Source material below:
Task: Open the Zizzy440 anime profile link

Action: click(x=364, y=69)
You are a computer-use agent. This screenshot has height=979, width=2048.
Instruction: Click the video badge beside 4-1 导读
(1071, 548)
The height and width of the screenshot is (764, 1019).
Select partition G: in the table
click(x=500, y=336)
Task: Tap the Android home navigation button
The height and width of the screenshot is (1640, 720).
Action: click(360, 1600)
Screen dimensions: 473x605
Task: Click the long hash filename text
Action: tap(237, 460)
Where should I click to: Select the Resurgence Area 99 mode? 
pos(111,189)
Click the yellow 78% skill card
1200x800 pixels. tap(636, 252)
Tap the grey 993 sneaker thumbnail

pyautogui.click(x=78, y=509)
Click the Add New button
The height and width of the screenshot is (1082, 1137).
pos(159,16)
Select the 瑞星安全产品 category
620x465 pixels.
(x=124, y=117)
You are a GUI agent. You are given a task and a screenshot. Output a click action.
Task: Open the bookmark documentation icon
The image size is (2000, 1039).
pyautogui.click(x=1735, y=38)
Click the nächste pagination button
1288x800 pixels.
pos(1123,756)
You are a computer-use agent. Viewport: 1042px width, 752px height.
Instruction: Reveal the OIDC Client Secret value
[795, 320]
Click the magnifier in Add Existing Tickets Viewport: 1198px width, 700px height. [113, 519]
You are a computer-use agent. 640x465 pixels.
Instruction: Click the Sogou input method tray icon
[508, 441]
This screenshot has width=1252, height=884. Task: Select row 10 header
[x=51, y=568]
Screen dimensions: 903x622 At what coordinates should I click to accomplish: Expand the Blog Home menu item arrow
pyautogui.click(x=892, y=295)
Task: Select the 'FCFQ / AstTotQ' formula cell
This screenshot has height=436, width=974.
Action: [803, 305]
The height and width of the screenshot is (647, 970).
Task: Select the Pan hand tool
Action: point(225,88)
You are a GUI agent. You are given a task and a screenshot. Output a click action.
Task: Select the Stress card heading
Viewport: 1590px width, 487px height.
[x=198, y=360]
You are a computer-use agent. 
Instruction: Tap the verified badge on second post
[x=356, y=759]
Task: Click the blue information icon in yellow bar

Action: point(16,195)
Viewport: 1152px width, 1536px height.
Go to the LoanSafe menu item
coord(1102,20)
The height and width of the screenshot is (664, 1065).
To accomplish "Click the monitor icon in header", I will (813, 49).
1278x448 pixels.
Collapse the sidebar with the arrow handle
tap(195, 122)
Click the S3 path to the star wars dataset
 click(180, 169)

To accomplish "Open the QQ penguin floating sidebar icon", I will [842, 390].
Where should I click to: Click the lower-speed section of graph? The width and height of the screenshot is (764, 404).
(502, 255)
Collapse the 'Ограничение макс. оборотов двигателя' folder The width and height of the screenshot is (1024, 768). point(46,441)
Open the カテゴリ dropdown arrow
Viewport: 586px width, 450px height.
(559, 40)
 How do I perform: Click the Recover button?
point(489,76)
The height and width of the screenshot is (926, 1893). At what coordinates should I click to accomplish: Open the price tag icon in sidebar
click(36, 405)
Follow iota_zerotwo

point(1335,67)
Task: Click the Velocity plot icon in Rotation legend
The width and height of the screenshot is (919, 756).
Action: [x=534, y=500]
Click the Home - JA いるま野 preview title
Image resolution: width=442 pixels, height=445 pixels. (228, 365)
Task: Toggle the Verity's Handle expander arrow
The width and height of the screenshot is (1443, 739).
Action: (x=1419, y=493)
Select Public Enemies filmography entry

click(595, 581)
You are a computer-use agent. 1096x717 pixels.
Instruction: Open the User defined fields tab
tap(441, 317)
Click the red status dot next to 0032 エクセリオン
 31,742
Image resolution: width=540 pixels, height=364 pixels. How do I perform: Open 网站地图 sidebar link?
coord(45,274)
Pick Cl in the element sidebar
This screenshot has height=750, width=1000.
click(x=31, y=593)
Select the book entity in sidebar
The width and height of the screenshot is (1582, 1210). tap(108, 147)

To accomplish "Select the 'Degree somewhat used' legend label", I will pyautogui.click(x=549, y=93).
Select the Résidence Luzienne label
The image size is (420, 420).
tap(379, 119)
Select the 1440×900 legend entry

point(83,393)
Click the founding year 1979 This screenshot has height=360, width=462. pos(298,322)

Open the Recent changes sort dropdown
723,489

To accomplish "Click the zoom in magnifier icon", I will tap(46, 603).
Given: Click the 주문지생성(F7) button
End of Source material.
How many lines in the records above contain the word "agent"? Reply with the number alone.

7